Judiciário
STF fixa parâmetros para intervenção do Judiciário em políticas públicas
Decisões judicias devem apontar finalidades e respeitar espaço de discricionariedade do administrador
O Supremo Tribunal Federal (STF) fixou parâmetros para a intervenção do Judiciário em políticas públicas voltadas à realização de direitos fundamentais. Por maioria, os ministros julgaram que decisões judicias devem apontar finalidades e determinar que a administração pública apresente um plano para se chegar ao resultado. A posição foi firmada no RE 684.612, apreciado no plenário virtual entre 23 e 30 de junho.

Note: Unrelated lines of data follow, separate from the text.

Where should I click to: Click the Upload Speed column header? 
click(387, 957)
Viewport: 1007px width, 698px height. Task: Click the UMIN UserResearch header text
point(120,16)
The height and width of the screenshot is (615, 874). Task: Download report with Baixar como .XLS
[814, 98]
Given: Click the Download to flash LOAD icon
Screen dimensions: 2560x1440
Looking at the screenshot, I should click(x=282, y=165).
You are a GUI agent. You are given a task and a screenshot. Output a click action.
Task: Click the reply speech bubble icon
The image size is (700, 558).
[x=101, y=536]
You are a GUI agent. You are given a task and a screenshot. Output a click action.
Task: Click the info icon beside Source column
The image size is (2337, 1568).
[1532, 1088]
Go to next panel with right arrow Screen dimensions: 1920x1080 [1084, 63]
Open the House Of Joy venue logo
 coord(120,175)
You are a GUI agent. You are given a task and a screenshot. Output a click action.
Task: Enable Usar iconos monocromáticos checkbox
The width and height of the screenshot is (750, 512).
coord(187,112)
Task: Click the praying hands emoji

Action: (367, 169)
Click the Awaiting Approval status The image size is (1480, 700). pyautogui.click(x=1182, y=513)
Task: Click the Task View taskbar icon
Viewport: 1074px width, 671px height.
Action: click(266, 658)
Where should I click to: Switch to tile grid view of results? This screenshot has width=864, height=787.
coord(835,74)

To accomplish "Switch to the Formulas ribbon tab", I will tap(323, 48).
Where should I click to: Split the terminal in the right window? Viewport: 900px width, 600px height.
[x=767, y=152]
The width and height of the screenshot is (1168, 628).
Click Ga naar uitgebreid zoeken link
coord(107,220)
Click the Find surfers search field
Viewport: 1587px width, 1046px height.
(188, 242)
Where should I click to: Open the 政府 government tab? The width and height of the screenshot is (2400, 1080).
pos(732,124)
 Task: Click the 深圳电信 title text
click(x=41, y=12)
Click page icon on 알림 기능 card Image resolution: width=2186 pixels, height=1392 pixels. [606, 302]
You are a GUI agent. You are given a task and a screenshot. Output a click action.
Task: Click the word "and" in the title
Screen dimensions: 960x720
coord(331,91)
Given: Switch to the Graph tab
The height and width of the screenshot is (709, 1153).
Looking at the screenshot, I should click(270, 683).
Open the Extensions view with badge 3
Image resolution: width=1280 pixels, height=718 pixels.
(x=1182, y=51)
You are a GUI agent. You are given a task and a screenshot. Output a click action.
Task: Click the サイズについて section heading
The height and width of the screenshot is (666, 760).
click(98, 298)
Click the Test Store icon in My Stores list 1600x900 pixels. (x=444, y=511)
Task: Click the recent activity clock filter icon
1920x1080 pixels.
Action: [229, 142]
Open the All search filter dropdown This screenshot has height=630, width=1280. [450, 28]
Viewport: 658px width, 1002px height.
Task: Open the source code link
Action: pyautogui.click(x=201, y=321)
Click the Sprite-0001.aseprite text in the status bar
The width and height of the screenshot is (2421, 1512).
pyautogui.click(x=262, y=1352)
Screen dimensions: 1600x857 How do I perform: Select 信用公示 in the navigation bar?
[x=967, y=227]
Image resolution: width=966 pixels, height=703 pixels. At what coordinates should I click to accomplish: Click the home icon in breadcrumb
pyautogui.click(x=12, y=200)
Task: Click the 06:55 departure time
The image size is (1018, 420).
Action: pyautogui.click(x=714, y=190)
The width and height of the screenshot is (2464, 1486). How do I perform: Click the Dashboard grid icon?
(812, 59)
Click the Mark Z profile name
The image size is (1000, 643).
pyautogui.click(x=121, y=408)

O recurso foi interposto pelo município do Rio de Janeiro contra uma decisão do Tribunal de Justiça fluminense que havia determinado a realização de concurso público para médicos e funcionários técnicos do Hospital Municipal Salgado Filho e a correção de irregularidades apontadas em relatório do Conselho Regional de Medicina (CRM), com a fixação de prazo e multa pelo descumprimento. O relator foi Luis Felipe Salomão, então desembargador e hoje ministro do Superior Tribunal de Justiça (STJ).
O recurso tem origem em uma ação civil pública movida pelo Ministério Público do Estado do Rio de Janeiro (MPRJ) em que se apontou irregularidades de diversas naturezas no hospital destinado ao atendimento de pacientes do Sistema Único de Saúde (SUS), como a ausência de vedação dos recipientes coletores de lixo, o cruzamento de material estéril com contaminado e a falta de manutenção e substituição de equipamentos.
O ministro Luís Roberto Barroso, seguido pela maioria, entendeu que diante da inércia administrativa não há como negar à Justiça algum grau de interferência. “Negar a possibilidade de atuação jurisdicional nessa matéria equivaleria a negar a própria efetividade do direito social constitucionalmente assegurado, retornando à ultrapassada ideia de que tais direitos seriam normas meramente programáticas ou principiológicas,” afirmou.
Para ele, contudo, decisões que determinam a implantação de melhorias em algum hospital específico e se distanciam de uma visão sistêmica contribuem para a desorganização da administração pública, comprometem a eficiência no atendimento ao cidadão e impedem a otimização das possibilidades estatais. Segundo Barroso, a atuação judicial deve respeitar o espaço de discricionariedade do administrador.
O ministro propôs, então, a fixação da seguinte tese:
- “A intervenção do Poder Judiciário em políticas públicas voltadas à realização de direitos fundamentais, em caso de ausência ou deficiência grave do serviço, não viola o princípio da separação dos poderes.
- A decisão judicial, como regra, em lugar de determinar medidas pontuais, deve apontar as finalidades a serem alcançadas e determinar à administração pública que apresente um plano e/ou os meios adequados para alcançar o resultado.
- No caso de serviços de saúde, o déficit de profissionais pode ser suprido por concurso público ou, por exemplo, pelo remanejamento de recursos humanos e pela contratação de organizações sociais (OS) e organizações da sociedade civil de interesse público (OSCIP).”
Barroso também votou para anular o acórdão do Tribunal de Justiça do Estado do Rio de Janeiro (TJRJ) e determinar o retorno do processo à origem para um novo exame da matéria, conforme a situação atual do hospital e os parâmetros fixados pelo STF.
Votaram com ele os ministros Gilmar Mendes, Dias Toffoli, Luiz Fux, Nunes Marques, Cármen Lúcia e Rosa Weber.
Ficaram vencidos o relator, ministro aposentado Ricardo Lewandowski, e o ministro Edson Fachin, que votaram pelo desprovimento do recurso do município, e os ministros Alexandre de Moraes e André Mendonça, que votaram para restabelecer a sentença de improcedência da ação civil pública.